Your local bike shop can tell you if it's worth fixing up your old bike or not. I imagine some maintenance and a tune-up will do wonders.
As for the other two bikes, they are on the low end and will likely need a bit more attention paid to them regarding adjustments to keep them running smooth.
Since you live in a hilly area, you should pay attention to the gearing of any bike you might choose to purchase. A triple set of rings in the front will give you more low gears for those hills. Also, for the rear gears, the bigger the number, the lower the gear. (eg. a mountain bike cassette could be a 12-34, meaning it has a 12 tooth cog and goes up to a 34 tooth cog. Most road bike gears in the back are 12-25) For the front rings, the lower the number, the lower the gearing. A triple crankset may typically be 53-39-30 or 48-36-26; depending upon the bike.
Hybrids typically have road bike wheels with fatter tires, a front suspension fork, upright geometry, and maybe a suspension seatpost and/or an adjustable stem to move the handlebars front or back. Generally, you have to dismount the saddle to have your feet touch the ground. IMHO, the suspension fork isn't needed unless you are jumping off curbs. The ride is comfortable, you can pull a trailer. The gearing is usually wide enough to climb anything while still being fast enough on the flats.
Comfort bikes are like the K2 Big Easy Deuce.
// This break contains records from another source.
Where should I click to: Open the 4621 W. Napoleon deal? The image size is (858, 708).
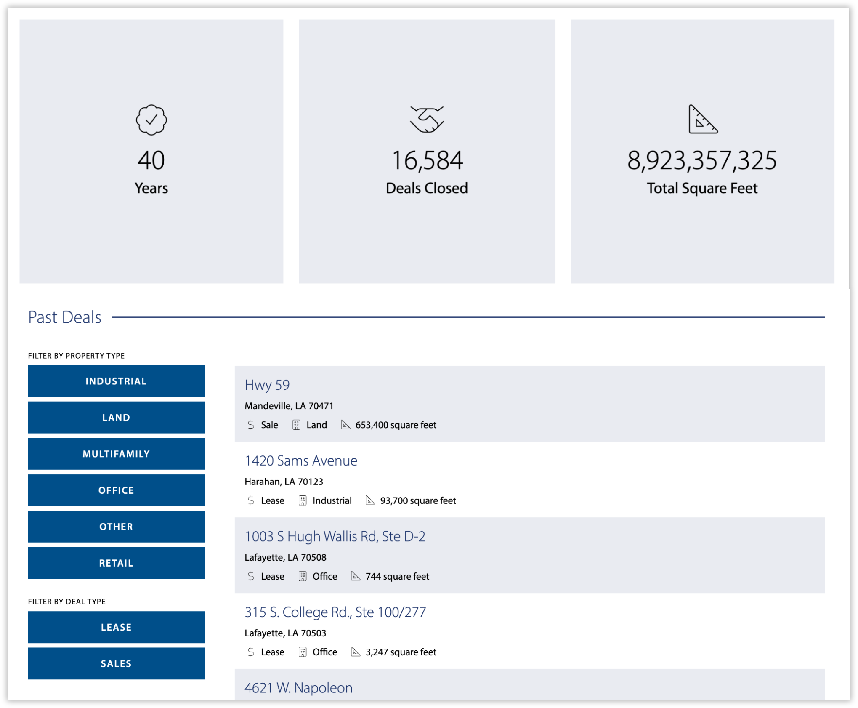[299, 688]
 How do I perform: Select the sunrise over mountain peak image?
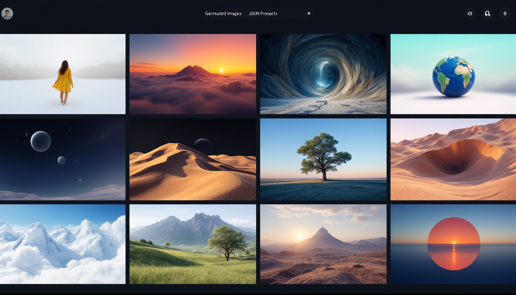coord(323,244)
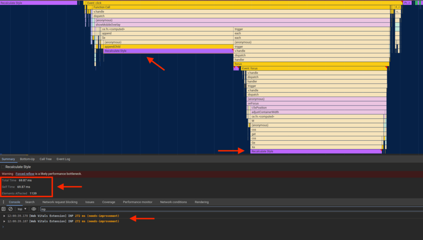The height and width of the screenshot is (240, 423).
Task: Open the Search panel tab
Action: 29,202
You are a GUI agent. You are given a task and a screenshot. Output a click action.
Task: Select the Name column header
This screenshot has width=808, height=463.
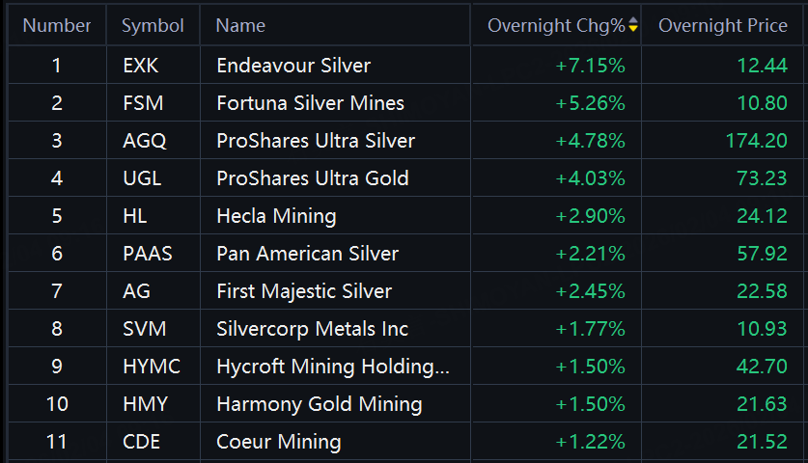click(240, 26)
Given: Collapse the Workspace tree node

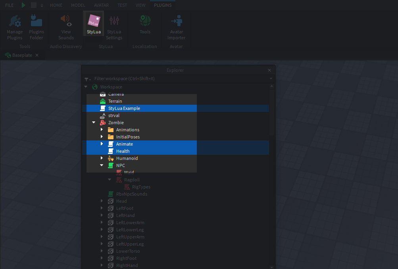Looking at the screenshot, I should 86,86.
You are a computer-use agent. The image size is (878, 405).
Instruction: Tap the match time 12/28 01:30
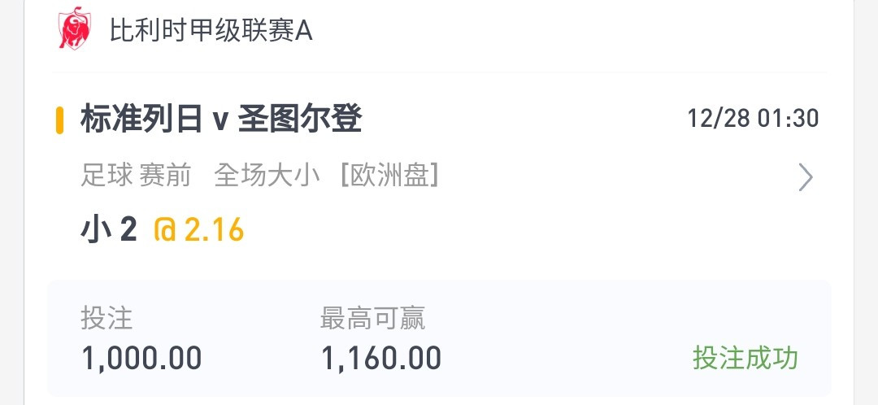pyautogui.click(x=753, y=119)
The saddle has you way back on the back wheel, the pedals are forward, the geometry is upright, and you can put your feet on the ground without leaving the saddle. Slower than a hybrid, the ride is comfortable, especially if you have back problems. Again, they usually have that worthless front suspension which just adds weight and robs power but you aren't riding a comfort bike in a race.
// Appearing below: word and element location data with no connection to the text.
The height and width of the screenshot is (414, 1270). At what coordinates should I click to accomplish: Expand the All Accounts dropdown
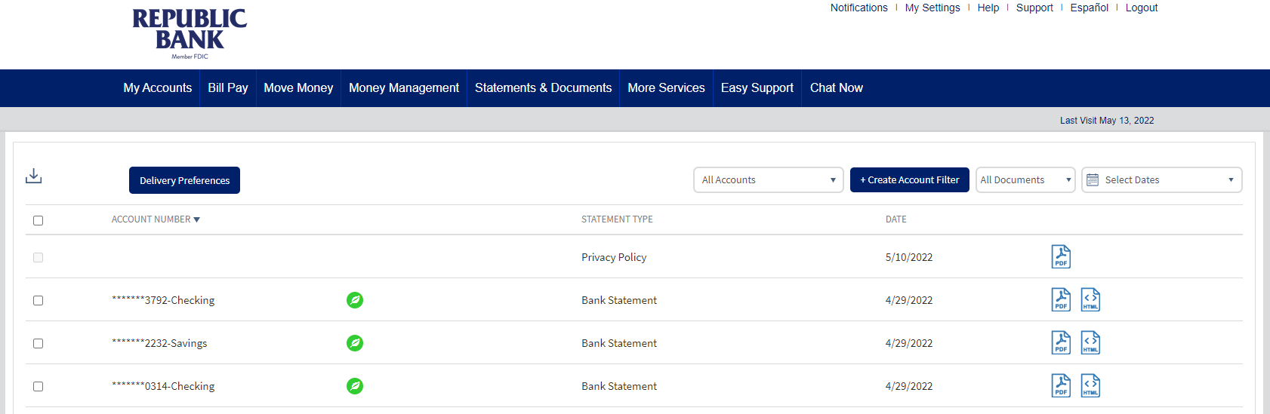coord(768,180)
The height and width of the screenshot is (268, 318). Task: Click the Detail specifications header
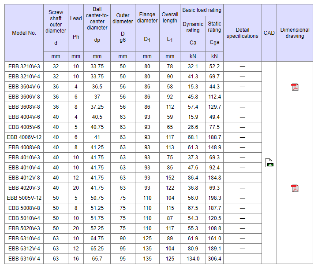[x=242, y=33]
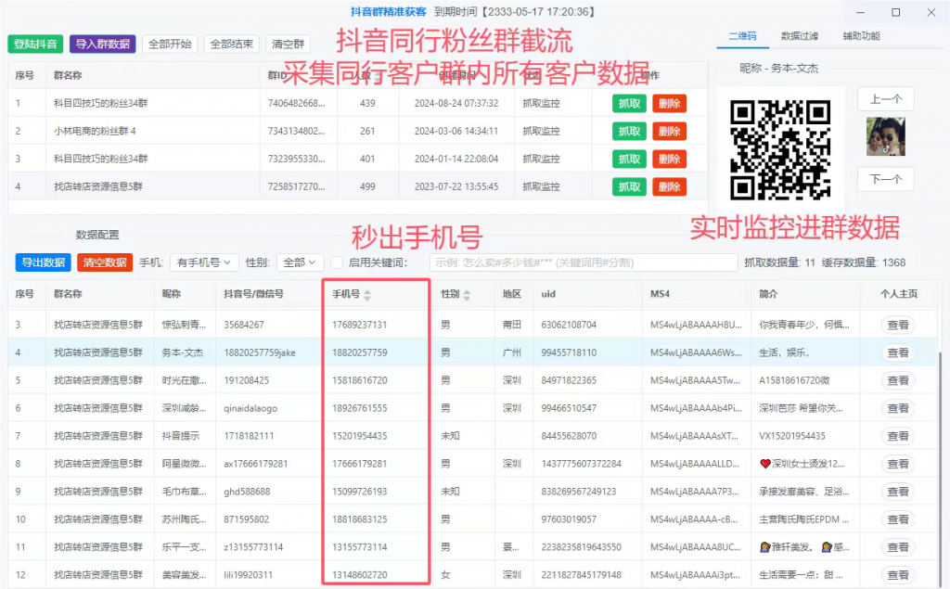This screenshot has width=950, height=589.
Task: Click the keyword input field
Action: pyautogui.click(x=583, y=262)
The K2 is a comfort bike. The ride will be comfortable and smooth, thanks to the fat tires and front suspension and upright geometry. It'll be slow, too.(I'm comparing the ride to a typicaly road bike) Gearing is low enough to climb walls but the geometry is less efficient but you'll still be able to pull that trailer. Components are on the very low end; I expect you'll need to be vigilant in keeping things adjusted properly to keep the bike running smoothly. I'm guessing you ride recreationally a few miles at a time so you should be okay though I'd save a few more dollars and get something better from Giant or Trek.
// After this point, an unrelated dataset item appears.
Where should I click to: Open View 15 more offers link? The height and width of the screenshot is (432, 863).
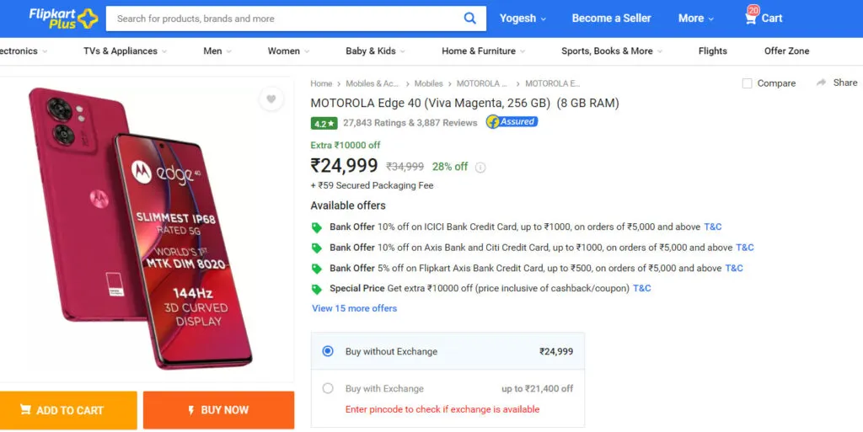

The Schwinn Traveler is very similar in design to the Giant FCR or the Trek FX but the components are very low budget. It should be faster than the K2 due to its larger wheels, thinner tires, and more aggressive geometry.
If you do get one of the bikes you mentioned, please take them to a bike shop to make sure everything has been assembled correctly and is properly tuned.
The Trek Pure is a comfort bike that is fun to ride and should be in line with what you are looking for.
7.2FX is similar in style to the Schwinn but a much nicer(and more expensive) bicycle
My wife had a hybrid but she outgrew it; it was too slow for her. She loves her 7.5FX
Check with your bike shop about tuning up the old bike first. If it turns out to be unsalvageable; please consider spending a bit more on a new bike. You'll love the ride so much better, you will ride more and farther.